Ordering you to look differently –
- Don’t look so sad/serious/smug.
- Don’t look so pleased with yourself.
Denying your perceptions –
- You’ve got it all wrong.
- But of course I respect you.
- I was only kidding.
- But I do listen to you!
Making you feel guilty –
- Don’t you care about me?
- I tried to help you.
- At least I . . .
- You’re making everyone around you miserable.
- You’re so selfish.
- What about my feelings?
Minimizing your feelings –
- You must be kidding.
- Your life isn’t that bad.
- That is not worth getting upset over.
- You’re just fine.
Using reason –
- There is no reason to get upset.
- You are not being rational.
- Let’s stick to the facts.
- I don’t always do that.
- It’s not that bad/far/hot/serious.
Judging and labeling you –
- You are a cry baby.
- You are too emotional.
- You’re impossible.
- You are too thin-skinned.
Getting you to question yourself –
- Why can’t you just get over it?
- Why are you making such a big deal over nothing?
- What’s wrong with you, can’t you take a joke?
- Don’t you think you’re being a little dramatic?
Telling you how you “should” feel or act –
- You should be thrilled.
- You should be thankful that . . .
- You shouldn’t worry so much.
- Now, you know that’s not true.
- You don’t really mean that.
Sarcasm and Mocking –
- Oh, you poor thing. Did I hurt your little feelings?
- Do you think the world was created to serve you?
Philosophizing or using clichés –
- Time heals all wounds.
- There is a time for every season.
- Life is full of pain and pleasure.
Showing Intolerance –
- This is really getting old.
- I’m sick of hearing about this.
- You are always starting an argument.
Using the silent treatment –
- (Pretending you don’t exist.)
How many of these have you heard? I was astonished at how many of these my ex used to say/do to me.
Invalidation is a form of psychological attack. When we are attacked, our natural instinct is to withdraw, or counter-attack. When we withdraw, we tend to feel powerless. When we go on the offensive and try to stand up for ourselves, this often escalates the conflict.

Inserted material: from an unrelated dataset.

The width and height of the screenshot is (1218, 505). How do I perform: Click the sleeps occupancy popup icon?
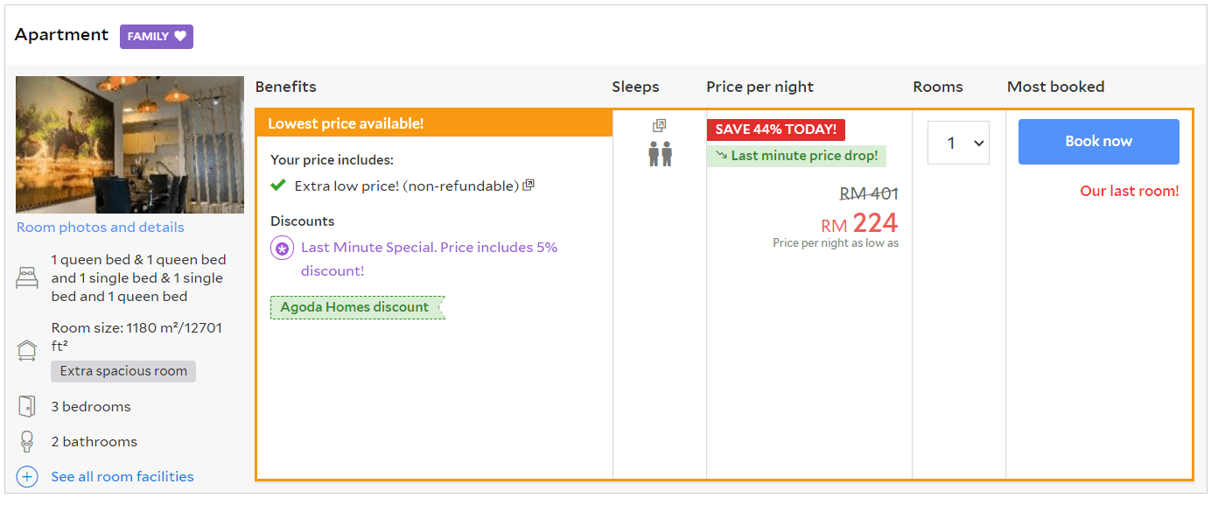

So, what can we do? We can choose a healthier response, one which is both informative and assertive, without being aggressive. We can express our feelings clearly and concisely, using “I” statements.
- I feel invalidated.
- I feel mocked.
- I feel judged.
How the other person responds to your honesty will depend on:
- How much they respect you.
- How much they care about you and your feelings.
- How insecure and defensive they are.
- How much they are trying to change or control you.
In general, an abuser doesn’t respect or care about your feelings. S/he is insecure and is trying to control you. Tweet This
Good chance your calm assertive expression will be met with one of the invalidating comments above like:
- You’re such a cry baby.
- Don’t be so sensitive.
- I never meant to . . .
If you receive a response like that, you know you are dealing with an abuser. Take precautions. Work to get yourself safely out of the relationship.
Question: Which of these tactics does/did YOUR abuser use on you?
Romans 12:9-10 says:
Love must be sincere. Hate what is evil; cling to what is good. Be devoted to one another in love. Honor one another above yourselves.
and Philippians 2:3 says:
Do nothing out of selfish ambition or vain conceit. Rather, in humility value others above yourselves . . .
If people treat us well, we know they respect us. If they don’t, we know the opposite. May God give you discernment to know if you are being honored or invalidated.